YOUR ASSIGNMENT — Each record below needs to be written out exactly as it appears.

RECORDS PROVIDED —
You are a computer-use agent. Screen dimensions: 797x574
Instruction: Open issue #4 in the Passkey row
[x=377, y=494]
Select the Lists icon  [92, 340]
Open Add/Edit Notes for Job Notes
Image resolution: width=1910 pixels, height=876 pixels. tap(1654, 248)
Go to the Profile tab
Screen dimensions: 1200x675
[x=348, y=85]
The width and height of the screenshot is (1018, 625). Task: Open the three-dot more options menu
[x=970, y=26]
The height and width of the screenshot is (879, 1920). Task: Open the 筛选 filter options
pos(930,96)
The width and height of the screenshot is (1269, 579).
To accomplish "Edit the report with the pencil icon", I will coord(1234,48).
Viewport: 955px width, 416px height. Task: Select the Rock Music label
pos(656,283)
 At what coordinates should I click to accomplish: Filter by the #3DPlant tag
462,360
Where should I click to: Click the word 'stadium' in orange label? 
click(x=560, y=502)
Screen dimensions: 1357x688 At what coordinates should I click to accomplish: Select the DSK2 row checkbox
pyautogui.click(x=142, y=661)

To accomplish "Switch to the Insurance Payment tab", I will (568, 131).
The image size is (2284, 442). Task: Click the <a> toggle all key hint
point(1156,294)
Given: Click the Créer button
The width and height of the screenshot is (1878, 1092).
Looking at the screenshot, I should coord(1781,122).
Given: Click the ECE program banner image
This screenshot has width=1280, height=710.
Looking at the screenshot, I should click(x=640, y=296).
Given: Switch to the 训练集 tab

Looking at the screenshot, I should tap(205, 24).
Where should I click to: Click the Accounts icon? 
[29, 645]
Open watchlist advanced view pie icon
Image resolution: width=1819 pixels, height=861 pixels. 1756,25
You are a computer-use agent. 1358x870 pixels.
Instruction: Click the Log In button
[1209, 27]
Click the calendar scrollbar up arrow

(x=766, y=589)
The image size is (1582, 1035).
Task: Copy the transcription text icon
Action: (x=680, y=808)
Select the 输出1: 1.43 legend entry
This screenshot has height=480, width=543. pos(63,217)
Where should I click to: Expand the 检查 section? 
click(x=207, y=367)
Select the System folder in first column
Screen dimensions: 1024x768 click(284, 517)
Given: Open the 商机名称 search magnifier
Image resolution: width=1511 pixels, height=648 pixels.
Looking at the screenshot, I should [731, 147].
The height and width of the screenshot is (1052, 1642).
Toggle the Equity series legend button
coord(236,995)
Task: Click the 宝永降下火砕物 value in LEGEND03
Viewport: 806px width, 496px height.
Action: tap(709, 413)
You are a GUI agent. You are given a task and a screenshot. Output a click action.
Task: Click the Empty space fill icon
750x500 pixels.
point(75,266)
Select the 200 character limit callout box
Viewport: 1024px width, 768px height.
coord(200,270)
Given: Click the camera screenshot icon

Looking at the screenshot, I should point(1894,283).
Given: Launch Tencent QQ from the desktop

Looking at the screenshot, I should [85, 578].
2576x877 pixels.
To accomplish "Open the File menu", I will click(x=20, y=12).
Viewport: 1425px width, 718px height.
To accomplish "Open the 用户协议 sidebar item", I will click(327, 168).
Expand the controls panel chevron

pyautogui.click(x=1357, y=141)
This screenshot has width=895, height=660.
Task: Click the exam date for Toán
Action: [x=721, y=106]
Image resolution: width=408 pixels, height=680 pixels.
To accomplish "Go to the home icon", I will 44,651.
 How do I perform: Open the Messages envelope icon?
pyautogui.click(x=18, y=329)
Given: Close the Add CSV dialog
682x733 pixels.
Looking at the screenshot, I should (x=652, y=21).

SOLUTION FOR THIS PROBLEM —
You are a computer-use agent. Screen dimensions: 797x574
Instruction: Open issue #4 in the Passkey row
[x=377, y=494]
Select the Lists icon  [92, 340]
Open Add/Edit Notes for Job Notes
Image resolution: width=1910 pixels, height=876 pixels. tap(1654, 248)
Go to the Profile tab
Screen dimensions: 1200x675
[x=348, y=85]
The width and height of the screenshot is (1018, 625). Task: Open the three-dot more options menu
[x=970, y=26]
The height and width of the screenshot is (879, 1920). Task: Open the 筛选 filter options
pos(930,96)
The width and height of the screenshot is (1269, 579).
To accomplish "Edit the report with the pencil icon", I will coord(1234,48).
Viewport: 955px width, 416px height. Task: Select the Rock Music label
pos(656,283)
 At what coordinates should I click to accomplish: Filter by the #3DPlant tag
462,360
Where should I click to: Click the word 'stadium' in orange label? 
click(x=560, y=502)
Screen dimensions: 1357x688 At what coordinates should I click to accomplish: Select the DSK2 row checkbox
pyautogui.click(x=142, y=661)

To accomplish "Switch to the Insurance Payment tab", I will (568, 131).
The image size is (2284, 442). Task: Click the <a> toggle all key hint
point(1156,294)
Given: Click the Créer button
The width and height of the screenshot is (1878, 1092).
Looking at the screenshot, I should coord(1781,122).
Given: Click the ECE program banner image
This screenshot has width=1280, height=710.
Looking at the screenshot, I should click(x=640, y=296).
Given: Switch to the 训练集 tab

Looking at the screenshot, I should tap(205, 24).
Where should I click to: Click the Accounts icon? 
[29, 645]
Open watchlist advanced view pie icon
Image resolution: width=1819 pixels, height=861 pixels. 1756,25
You are a computer-use agent. 1358x870 pixels.
Instruction: Click the Log In button
[1209, 27]
Click the calendar scrollbar up arrow

(x=766, y=589)
The image size is (1582, 1035).
Task: Copy the transcription text icon
Action: (x=680, y=808)
Select the 输出1: 1.43 legend entry
This screenshot has height=480, width=543. pos(63,217)
Where should I click to: Expand the 检查 section? 
click(x=207, y=367)
Select the System folder in first column
Screen dimensions: 1024x768 click(284, 517)
Given: Open the 商机名称 search magnifier
Image resolution: width=1511 pixels, height=648 pixels.
Looking at the screenshot, I should [731, 147].
The height and width of the screenshot is (1052, 1642).
Toggle the Equity series legend button
coord(236,995)
Task: Click the 宝永降下火砕物 value in LEGEND03
Viewport: 806px width, 496px height.
Action: tap(709, 413)
You are a GUI agent. You are given a task and a screenshot. Output a click action.
Task: Click the Empty space fill icon
750x500 pixels.
point(75,266)
Select the 200 character limit callout box
Viewport: 1024px width, 768px height.
coord(200,270)
Given: Click the camera screenshot icon

Looking at the screenshot, I should point(1894,283).
Given: Launch Tencent QQ from the desktop

Looking at the screenshot, I should [85, 578].
2576x877 pixels.
To accomplish "Open the File menu", I will click(x=20, y=12).
Viewport: 1425px width, 718px height.
To accomplish "Open the 用户协议 sidebar item", I will click(327, 168).
Expand the controls panel chevron

pyautogui.click(x=1357, y=141)
This screenshot has width=895, height=660.
Task: Click the exam date for Toán
Action: [x=721, y=106]
Image resolution: width=408 pixels, height=680 pixels.
To accomplish "Go to the home icon", I will 44,651.
 How do I perform: Open the Messages envelope icon?
pyautogui.click(x=18, y=329)
Given: Close the Add CSV dialog
682x733 pixels.
Looking at the screenshot, I should (x=652, y=21).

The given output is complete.